Saturday, 10 July 2021

Predictable, I suppose…

There has been some progress with the building work: Hemen fitted the threshold and the window ledge yesterday, and both look pretty good.  The window for the new room promised for yesterday did not materialise.  The cast-iron promise of delivery and fitting this coming Monday has already been broken, with an earliest possible fitting date of next Friday.  One tires of this.

The plumber was here yesterday to flush the central heating system.  There were signs that he didn’t really know what he was doing, but when I tested this morning it seemed to work, albeit with much gurgling and protest from the machinery.  When the boiler kicked in it sounded as if we had a growling beast in the airing cupboard!  

Fortunately, the weather yesterday was fine, so we spent much of the morning outside on the terrace, admiring our handiwork in the garden, and listening to the crashing and banging coming from indoors.  A neighbour, meanwhile, was mowing his grass, adding a Briggs and Stratton accompaniment to the copious aural surround.  I later retaliated in kind.
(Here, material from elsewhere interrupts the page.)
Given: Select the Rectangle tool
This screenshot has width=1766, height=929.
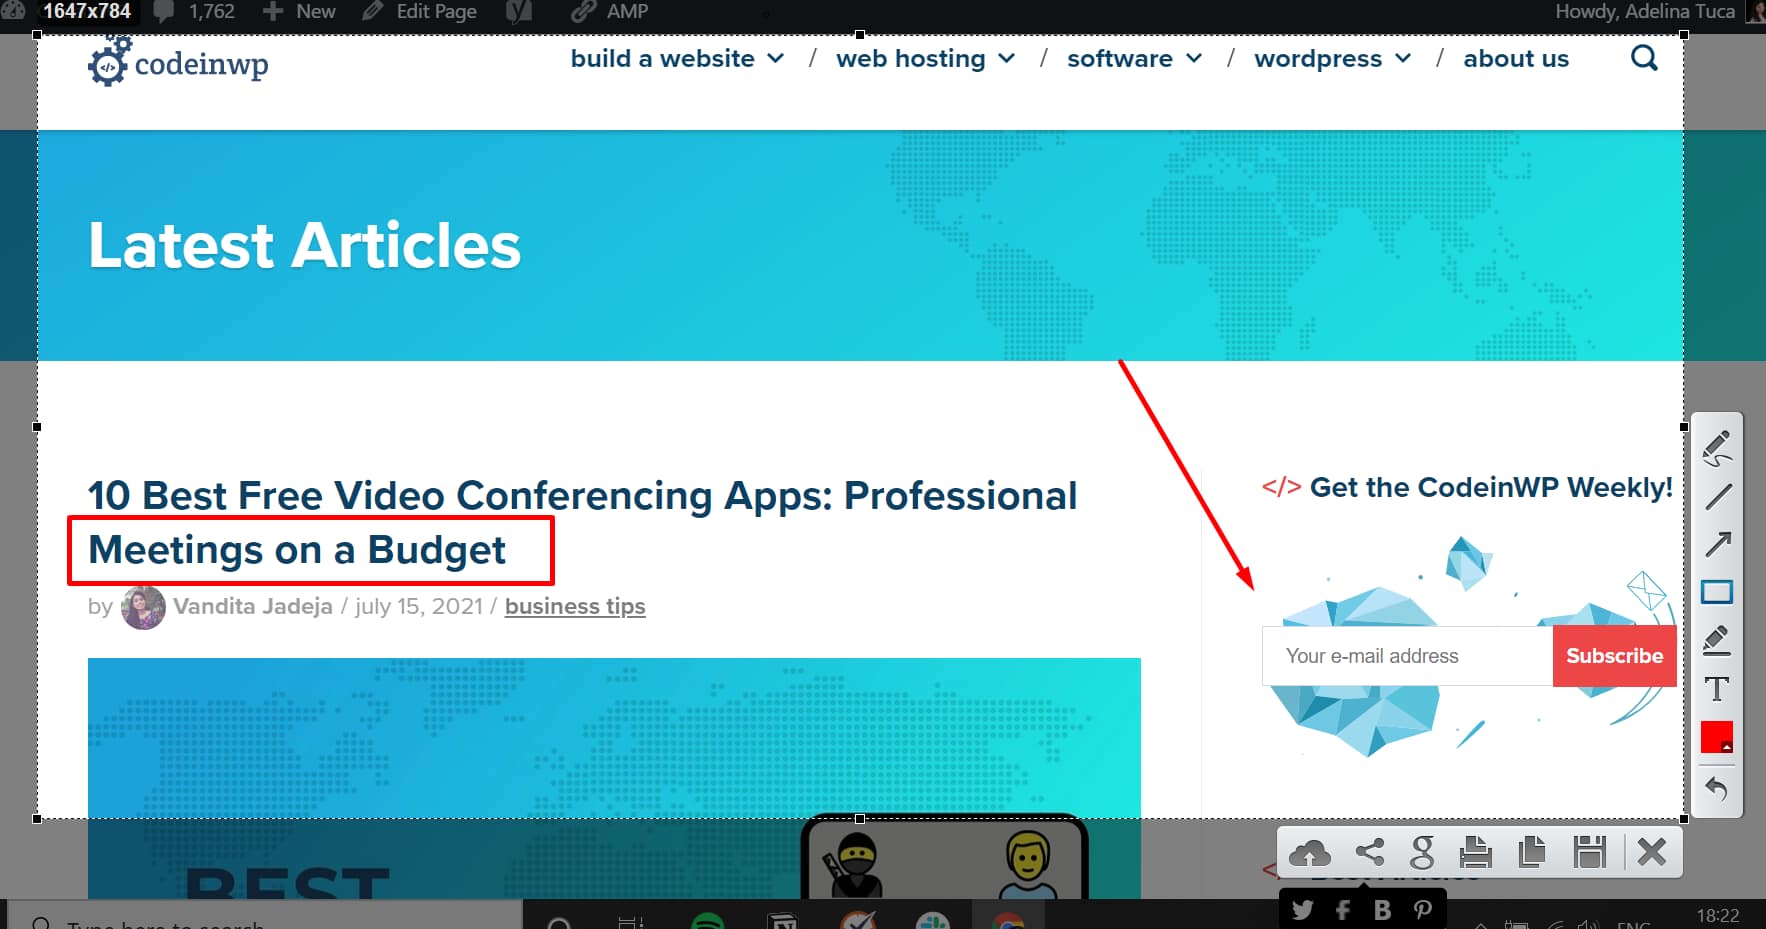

It’s actually pretty noisy here most weekdays: there’s a lot of building work in the neighbourhood.  Just up the road, neighbours are having an extension and conservatory replaced, just round the corner another neighbour is having a huge extension added at the back.  The prep work involves much pneumatic drilling and to-ing and fro-ing of a dumper truck.   The noisy tenants next door appear to have moved out, so we’re hoping the new owners will be more neighbourly - and that they don’t need massive building works!  Hemen tells me that he is going to convert the garage next door, so it’s going to be a repeat of earlier this year: no sooner had Ben finished our landscaping than he started on next door’s.  So we had a double dose of excavation, angle-grinding and all the rest, and have another garage job to look forward to.

There’s some good news on the noise front though: the great reduction in commercial flying means that approaches to Gatwick are much shorter, and we rarely see an airliner.  A few years ago, we’d an approach right overhead every couple of minutes.  This may change, of course, if restrictions are lifted as threatened.